### What you need to do
Repeat the whole listing exactly, leaving nothing out.

════════════════════

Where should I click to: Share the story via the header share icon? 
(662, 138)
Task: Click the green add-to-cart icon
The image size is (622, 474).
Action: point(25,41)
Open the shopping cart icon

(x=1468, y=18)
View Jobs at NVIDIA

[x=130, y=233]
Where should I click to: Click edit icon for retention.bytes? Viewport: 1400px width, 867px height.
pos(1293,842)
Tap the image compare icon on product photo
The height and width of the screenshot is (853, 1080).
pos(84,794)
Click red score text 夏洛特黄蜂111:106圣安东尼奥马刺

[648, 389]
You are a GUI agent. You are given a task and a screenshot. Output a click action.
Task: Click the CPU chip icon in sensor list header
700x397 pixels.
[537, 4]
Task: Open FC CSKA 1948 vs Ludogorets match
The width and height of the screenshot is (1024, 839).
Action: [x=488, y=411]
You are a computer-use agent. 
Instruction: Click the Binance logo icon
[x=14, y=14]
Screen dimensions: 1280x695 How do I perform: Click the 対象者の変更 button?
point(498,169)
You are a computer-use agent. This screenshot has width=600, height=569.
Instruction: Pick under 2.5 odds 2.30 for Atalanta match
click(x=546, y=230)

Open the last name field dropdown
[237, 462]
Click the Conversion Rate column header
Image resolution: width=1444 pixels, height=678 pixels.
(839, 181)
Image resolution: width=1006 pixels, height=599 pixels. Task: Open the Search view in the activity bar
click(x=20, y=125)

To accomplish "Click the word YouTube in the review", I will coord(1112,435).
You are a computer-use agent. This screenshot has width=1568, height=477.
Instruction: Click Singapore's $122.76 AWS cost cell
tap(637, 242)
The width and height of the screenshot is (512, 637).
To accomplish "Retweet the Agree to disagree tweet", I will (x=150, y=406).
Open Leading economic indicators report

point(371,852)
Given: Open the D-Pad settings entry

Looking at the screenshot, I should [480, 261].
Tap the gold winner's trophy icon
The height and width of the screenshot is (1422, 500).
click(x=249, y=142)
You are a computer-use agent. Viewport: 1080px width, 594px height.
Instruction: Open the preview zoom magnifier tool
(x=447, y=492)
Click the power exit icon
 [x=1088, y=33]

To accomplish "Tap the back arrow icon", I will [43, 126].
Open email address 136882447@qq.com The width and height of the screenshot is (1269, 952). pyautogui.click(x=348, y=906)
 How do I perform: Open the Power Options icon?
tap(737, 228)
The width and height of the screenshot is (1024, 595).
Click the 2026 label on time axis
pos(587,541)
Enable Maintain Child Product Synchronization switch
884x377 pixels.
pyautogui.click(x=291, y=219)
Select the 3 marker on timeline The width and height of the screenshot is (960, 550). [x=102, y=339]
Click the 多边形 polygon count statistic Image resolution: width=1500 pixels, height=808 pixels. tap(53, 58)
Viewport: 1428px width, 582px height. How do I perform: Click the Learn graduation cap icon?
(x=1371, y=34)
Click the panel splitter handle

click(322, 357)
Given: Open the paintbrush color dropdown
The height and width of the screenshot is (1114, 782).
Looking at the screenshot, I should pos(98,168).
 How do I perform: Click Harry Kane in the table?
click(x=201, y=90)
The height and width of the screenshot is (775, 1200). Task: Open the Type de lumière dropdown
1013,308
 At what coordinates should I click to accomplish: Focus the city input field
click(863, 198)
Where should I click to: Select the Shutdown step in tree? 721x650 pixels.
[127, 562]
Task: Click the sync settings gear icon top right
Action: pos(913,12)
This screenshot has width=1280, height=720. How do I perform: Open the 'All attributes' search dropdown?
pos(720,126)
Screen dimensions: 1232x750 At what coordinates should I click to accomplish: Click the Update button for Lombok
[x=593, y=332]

════════════════════

### Worked solution
Where should I click to: Share the story via the header share icon? 
(662, 138)
Task: Click the green add-to-cart icon
The image size is (622, 474).
Action: point(25,41)
Open the shopping cart icon

(x=1468, y=18)
View Jobs at NVIDIA

[x=130, y=233]
Where should I click to: Click edit icon for retention.bytes? Viewport: 1400px width, 867px height.
pos(1293,842)
Tap the image compare icon on product photo
The height and width of the screenshot is (853, 1080).
pos(84,794)
Click red score text 夏洛特黄蜂111:106圣安东尼奥马刺

[648, 389]
You are a GUI agent. You are given a task and a screenshot. Output a click action.
Task: Click the CPU chip icon in sensor list header
700x397 pixels.
[537, 4]
Task: Open FC CSKA 1948 vs Ludogorets match
The width and height of the screenshot is (1024, 839).
Action: [x=488, y=411]
You are a computer-use agent. 
Instruction: Click the Binance logo icon
[x=14, y=14]
Screen dimensions: 1280x695 How do I perform: Click the 対象者の変更 button?
point(498,169)
You are a computer-use agent. This screenshot has width=600, height=569.
Instruction: Pick under 2.5 odds 2.30 for Atalanta match
click(x=546, y=230)

Open the last name field dropdown
[237, 462]
Click the Conversion Rate column header
Image resolution: width=1444 pixels, height=678 pixels.
(839, 181)
Image resolution: width=1006 pixels, height=599 pixels. Task: Open the Search view in the activity bar
click(x=20, y=125)

To accomplish "Click the word YouTube in the review", I will coord(1112,435).
You are a computer-use agent. This screenshot has width=1568, height=477.
Instruction: Click Singapore's $122.76 AWS cost cell
tap(637, 242)
The width and height of the screenshot is (512, 637).
To accomplish "Retweet the Agree to disagree tweet", I will (x=150, y=406).
Open Leading economic indicators report

point(371,852)
Given: Open the D-Pad settings entry

Looking at the screenshot, I should [480, 261].
Tap the gold winner's trophy icon
The height and width of the screenshot is (1422, 500).
click(x=249, y=142)
You are a computer-use agent. Viewport: 1080px width, 594px height.
Instruction: Open the preview zoom magnifier tool
(x=447, y=492)
Click the power exit icon
 [x=1088, y=33]

To accomplish "Tap the back arrow icon", I will [43, 126].
Open email address 136882447@qq.com The width and height of the screenshot is (1269, 952). pyautogui.click(x=348, y=906)
 How do I perform: Open the Power Options icon?
tap(737, 228)
The width and height of the screenshot is (1024, 595).
Click the 2026 label on time axis
pos(587,541)
Enable Maintain Child Product Synchronization switch
884x377 pixels.
pyautogui.click(x=291, y=219)
Select the 3 marker on timeline The width and height of the screenshot is (960, 550). [x=102, y=339]
Click the 多边形 polygon count statistic Image resolution: width=1500 pixels, height=808 pixels. tap(53, 58)
Viewport: 1428px width, 582px height. How do I perform: Click the Learn graduation cap icon?
(x=1371, y=34)
Click the panel splitter handle

click(322, 357)
Given: Open the paintbrush color dropdown
The height and width of the screenshot is (1114, 782).
Looking at the screenshot, I should pos(98,168).
 How do I perform: Click Harry Kane in the table?
click(x=201, y=90)
The height and width of the screenshot is (775, 1200). Task: Open the Type de lumière dropdown
1013,308
 At what coordinates should I click to accomplish: Focus the city input field
click(863, 198)
Where should I click to: Select the Shutdown step in tree? 721x650 pixels.
[127, 562]
Task: Click the sync settings gear icon top right
Action: pos(913,12)
This screenshot has width=1280, height=720. How do I perform: Open the 'All attributes' search dropdown?
pos(720,126)
Screen dimensions: 1232x750 At what coordinates should I click to accomplish: Click the Update button for Lombok
[x=593, y=332]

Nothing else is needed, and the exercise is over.